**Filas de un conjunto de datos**
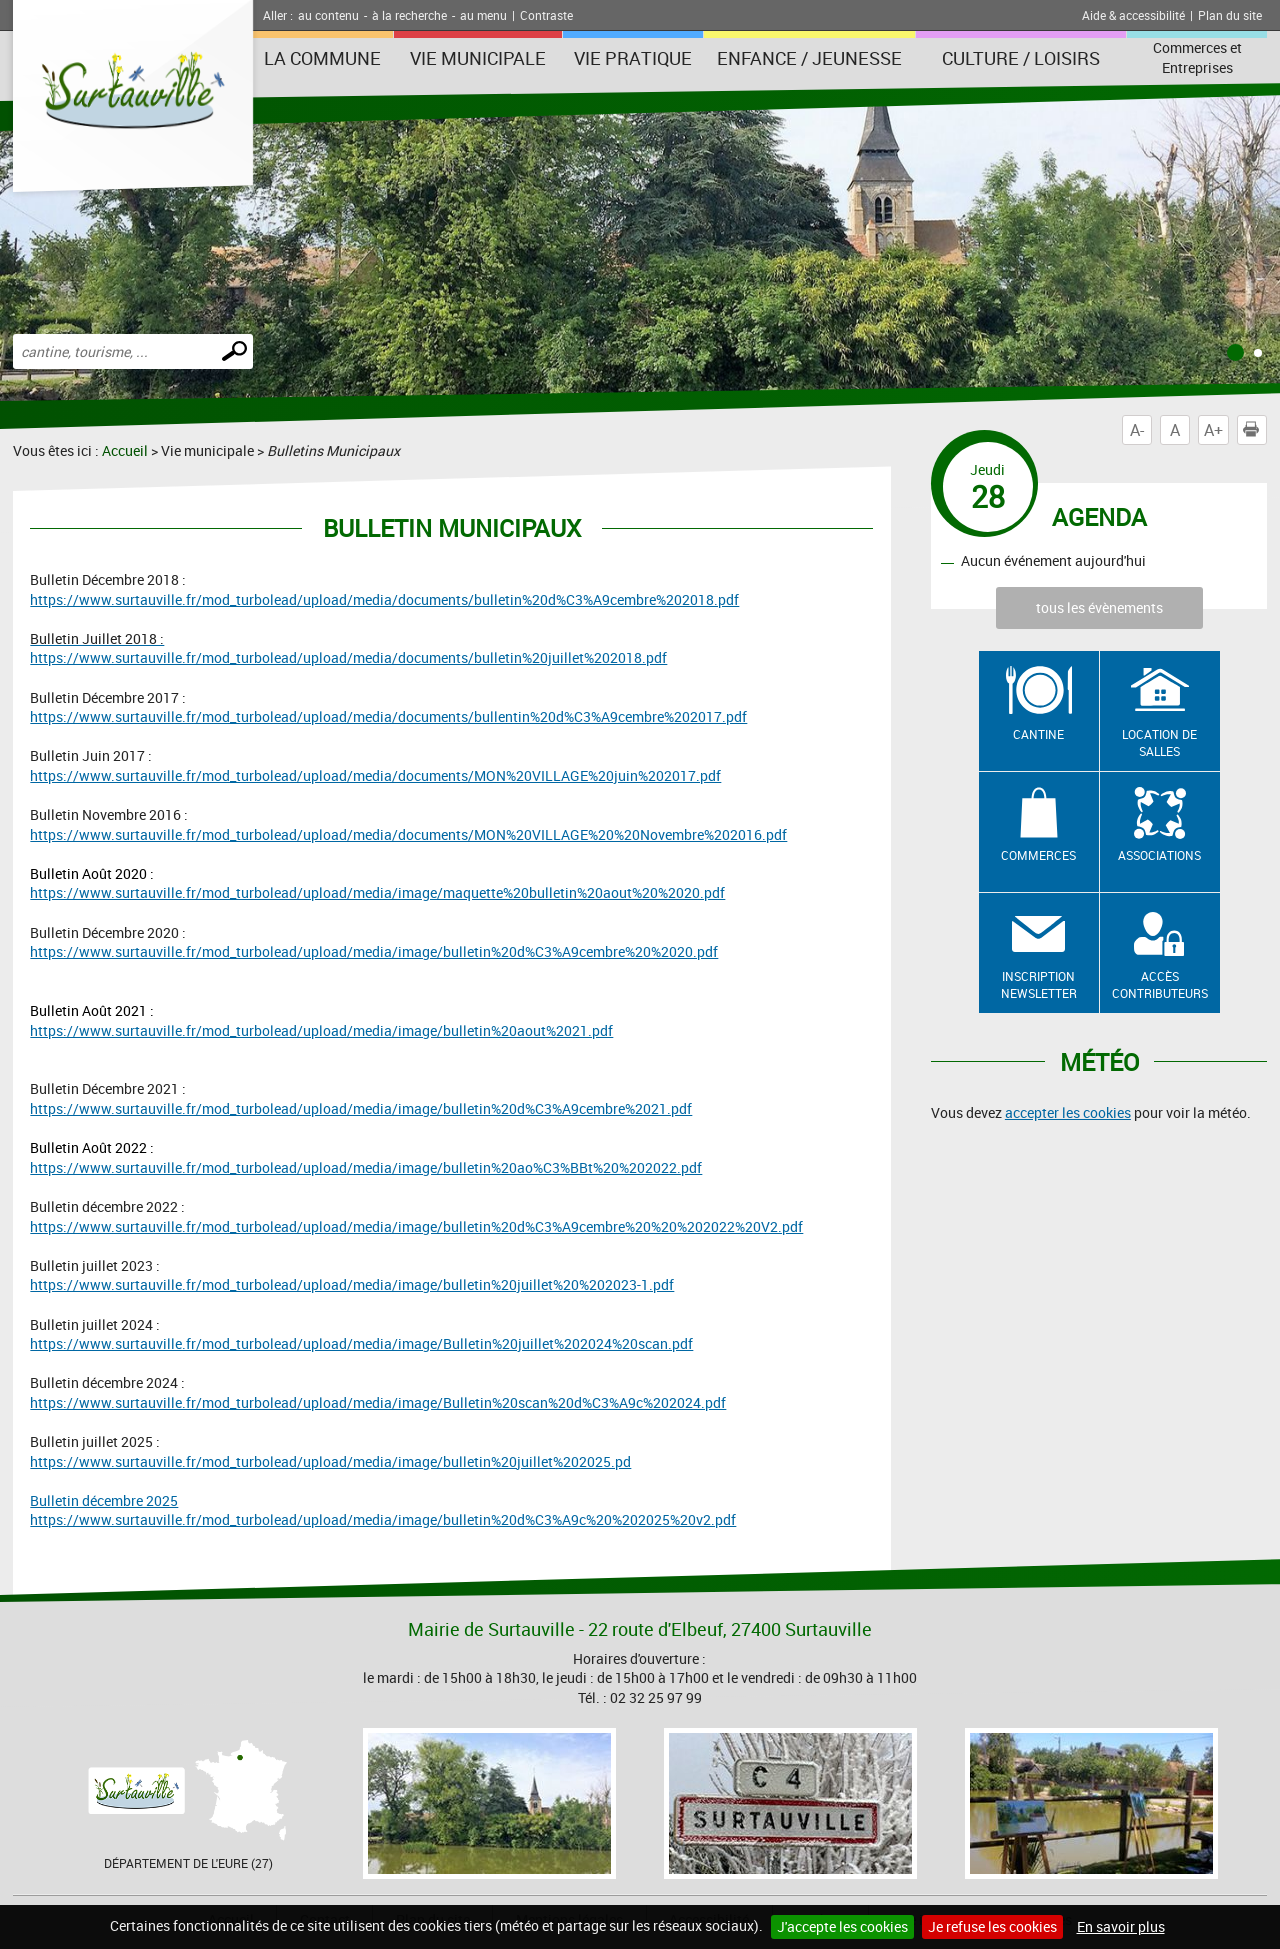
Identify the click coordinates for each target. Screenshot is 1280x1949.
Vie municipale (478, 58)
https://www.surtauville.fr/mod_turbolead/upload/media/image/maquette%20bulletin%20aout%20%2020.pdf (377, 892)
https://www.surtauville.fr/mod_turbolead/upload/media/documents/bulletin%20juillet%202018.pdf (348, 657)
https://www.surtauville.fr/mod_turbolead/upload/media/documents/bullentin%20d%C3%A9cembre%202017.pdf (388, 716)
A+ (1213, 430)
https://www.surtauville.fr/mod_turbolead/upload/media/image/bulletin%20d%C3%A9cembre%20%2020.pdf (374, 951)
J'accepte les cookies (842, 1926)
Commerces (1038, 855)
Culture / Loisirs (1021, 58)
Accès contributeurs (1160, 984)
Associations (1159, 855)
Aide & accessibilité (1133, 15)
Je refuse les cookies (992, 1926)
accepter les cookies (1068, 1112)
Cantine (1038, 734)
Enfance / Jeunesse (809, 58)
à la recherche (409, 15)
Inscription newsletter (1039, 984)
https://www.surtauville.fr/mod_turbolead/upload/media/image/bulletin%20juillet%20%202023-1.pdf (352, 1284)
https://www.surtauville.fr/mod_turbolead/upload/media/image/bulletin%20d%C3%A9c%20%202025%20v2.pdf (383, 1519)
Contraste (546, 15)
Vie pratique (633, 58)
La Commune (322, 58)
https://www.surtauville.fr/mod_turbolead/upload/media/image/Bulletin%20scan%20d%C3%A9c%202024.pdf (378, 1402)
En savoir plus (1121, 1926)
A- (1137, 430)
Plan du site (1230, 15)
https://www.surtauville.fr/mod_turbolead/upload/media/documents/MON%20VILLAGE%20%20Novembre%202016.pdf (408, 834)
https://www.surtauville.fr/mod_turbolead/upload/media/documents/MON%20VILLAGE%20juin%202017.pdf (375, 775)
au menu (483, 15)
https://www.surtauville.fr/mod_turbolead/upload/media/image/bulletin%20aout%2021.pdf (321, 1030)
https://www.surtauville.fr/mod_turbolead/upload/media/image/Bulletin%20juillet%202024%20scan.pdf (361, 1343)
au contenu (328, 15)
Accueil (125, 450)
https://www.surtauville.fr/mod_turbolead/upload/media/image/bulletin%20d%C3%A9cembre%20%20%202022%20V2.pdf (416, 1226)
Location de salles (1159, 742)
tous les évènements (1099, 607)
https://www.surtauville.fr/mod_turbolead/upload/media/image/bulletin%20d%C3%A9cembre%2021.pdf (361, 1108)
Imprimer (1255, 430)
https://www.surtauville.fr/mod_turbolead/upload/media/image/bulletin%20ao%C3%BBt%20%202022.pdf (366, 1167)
---
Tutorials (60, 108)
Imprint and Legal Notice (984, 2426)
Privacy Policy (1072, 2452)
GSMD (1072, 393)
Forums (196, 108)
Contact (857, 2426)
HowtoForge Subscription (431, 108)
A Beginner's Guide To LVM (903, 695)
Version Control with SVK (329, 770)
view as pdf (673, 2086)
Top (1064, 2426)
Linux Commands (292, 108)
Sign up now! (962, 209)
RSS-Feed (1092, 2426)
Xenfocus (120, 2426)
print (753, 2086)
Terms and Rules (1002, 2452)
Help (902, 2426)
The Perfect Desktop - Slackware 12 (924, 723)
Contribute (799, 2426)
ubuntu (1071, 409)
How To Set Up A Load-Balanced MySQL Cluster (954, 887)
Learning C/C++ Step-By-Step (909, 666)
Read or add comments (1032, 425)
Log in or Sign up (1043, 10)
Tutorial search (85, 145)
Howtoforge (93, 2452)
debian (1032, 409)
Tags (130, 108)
---
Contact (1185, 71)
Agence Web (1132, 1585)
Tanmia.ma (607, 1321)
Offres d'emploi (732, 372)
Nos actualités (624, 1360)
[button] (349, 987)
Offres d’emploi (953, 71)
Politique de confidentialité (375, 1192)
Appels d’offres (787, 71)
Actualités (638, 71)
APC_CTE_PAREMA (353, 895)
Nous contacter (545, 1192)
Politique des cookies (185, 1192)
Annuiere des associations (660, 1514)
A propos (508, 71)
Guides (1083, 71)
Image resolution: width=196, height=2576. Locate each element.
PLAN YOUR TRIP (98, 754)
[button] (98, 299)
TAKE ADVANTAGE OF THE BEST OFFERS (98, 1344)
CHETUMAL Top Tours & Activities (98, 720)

**Requisitos**
¿Cómo quedan las líneas desde la que contiene "Contraste (546, 15)" hasta la que contiene "Imprimer (1255, 430)", ambas incluidas, si renombras "Location de salles" como "Réservation de salles" y dejas todo lo demás igual? Escribe solo esas líneas.

**Resultado**
Contraste (546, 15)
Vie pratique (633, 58)
La Commune (322, 58)
https://www.surtauville.fr/mod_turbolead/upload/media/image/Bulletin%20scan%20d%C3%A9c%202024.pdf (378, 1402)
En savoir plus (1121, 1926)
A- (1137, 430)
Plan du site (1230, 15)
https://www.surtauville.fr/mod_turbolead/upload/media/documents/MON%20VILLAGE%20%20Novembre%202016.pdf (408, 834)
https://www.surtauville.fr/mod_turbolead/upload/media/documents/MON%20VILLAGE%20juin%202017.pdf (375, 775)
au menu (483, 15)
https://www.surtauville.fr/mod_turbolead/upload/media/image/bulletin%20aout%2021.pdf (321, 1030)
https://www.surtauville.fr/mod_turbolead/upload/media/image/Bulletin%20juillet%202024%20scan.pdf (361, 1343)
au contenu (328, 15)
Accueil (125, 450)
https://www.surtauville.fr/mod_turbolead/upload/media/image/bulletin%20d%C3%A9cembre%20%20%202022%20V2.pdf (416, 1226)
Réservation de salles (1159, 742)
tous les évènements (1099, 607)
https://www.surtauville.fr/mod_turbolead/upload/media/image/bulletin%20d%C3%A9cembre%2021.pdf (361, 1108)
Imprimer (1255, 430)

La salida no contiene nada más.